A third thing that Mozilla had to test for was split-horizon DNS resolvers, which companies often use to grant access to both public and non-public web addresses. For example, if you’re working on a company website, you might get the regular public version if you access it from outside the company network, but the split-horizon DNS resolver might show you one that’s in development if you access it from inside the company network.
Mozilla decided that as only 4.3% of users had configured parental control systems or turned on Google Safe Search, it could deal with the issue. It also found only 9.2% of queries handled by split-horizon resolvers. It decided to handle these situations by failing back to regular DNS queries if it detected either of these.
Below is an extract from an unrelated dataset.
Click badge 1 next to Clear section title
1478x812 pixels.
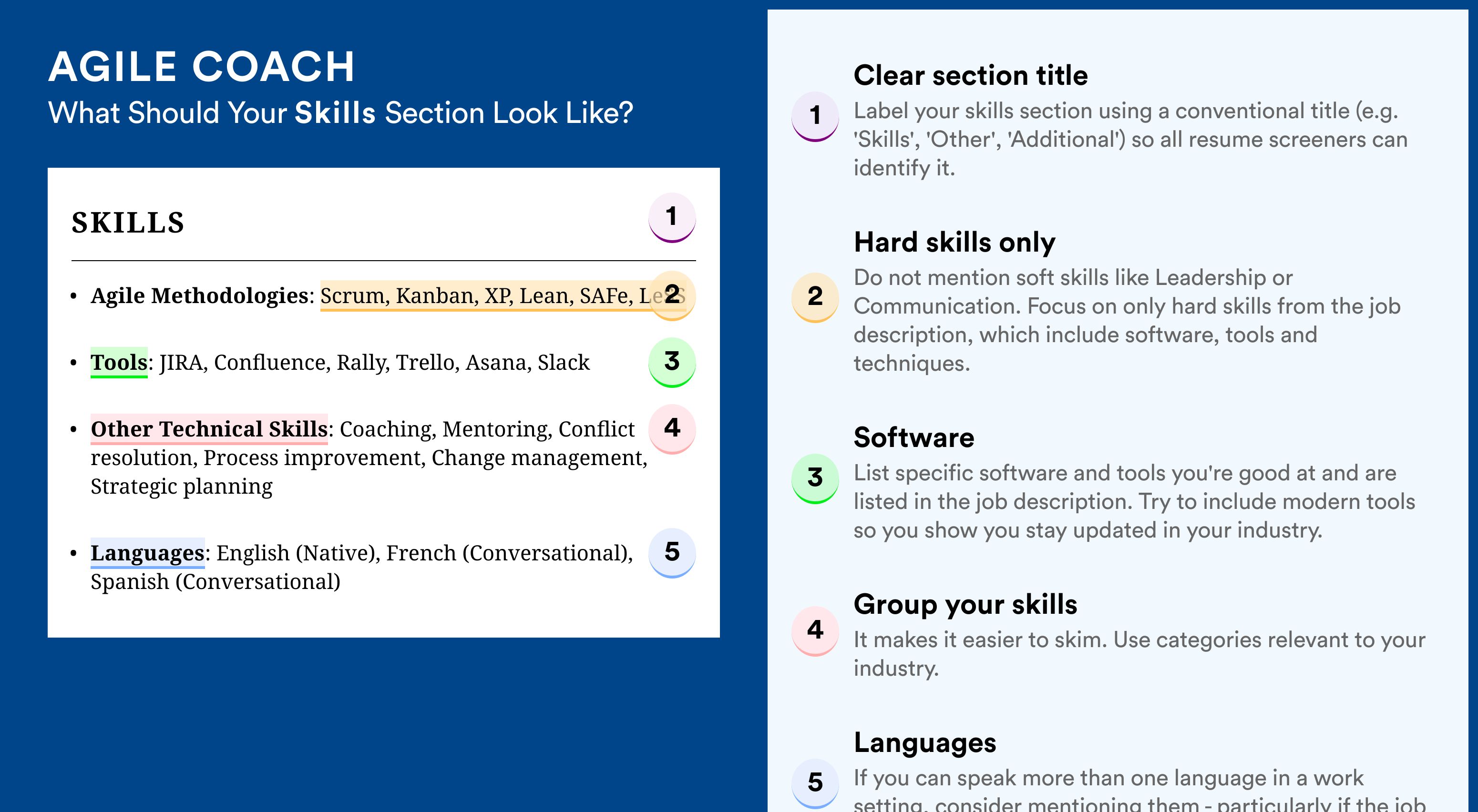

Your DNS queries have to be decrypted at some point by a DNS provider that reads them. In this case, Mozilla’s default provider is Cloudflare, which launched its 220.127.116.11 DNS service in April 2018. Does this present a privacy issue?
Your DNS queries always end up being read by one service provider or another, but Cloudflare has made an agreement with Mozilla to collect what it says is a limited amount of data about the user. The company deletes them from its logs after 24 hours, but will keep anonymous logs aggregating all the domain names requested, it says.
Mozilla also told us:
Any DNS provider that we integrate into Firefox will be required to follow a strict set of policies that prevent them from using DNS request data for anything other than providing the DNS service and that requires them to delete that data after 24 hours.
The Foundation will start rolling out support for US users this month, beginning with a small percentage and ramping up if it goes well. It couldn’t tell us when it might turn it on for people in other countries, and told us by email:
We do not have any current plans to release this feature outside the USA. We’re exploring potential DoH partners in Europe to bring this important security feature to users there. As soon as we have new information to share, we’ll make it available on our Future Releases blog.
Mozilla has drawn flak from the UK Internet Service Providers Association (ISPA), which called it an ‘Internet Villain’ for helping to block internet filtering policies in the UK and interfering with the government’s internet filtering policies.
Users for whom Mozilla enables DoH by default will be able to turn it off.
Or, if it isn’t enabled by default, you can turn it on (only in the desktop version, not on mobile editions. which don’t support it). Go to Options → General → Network Settings. Check the Enable DNS over HTTPS box, and set your own provider (here’s a list) or use Cloudflare as the default.
Google is also backing DoH. It says that it’s planning an experiment with the technology in Chrome 78 “followed by a launch if everything goes well”.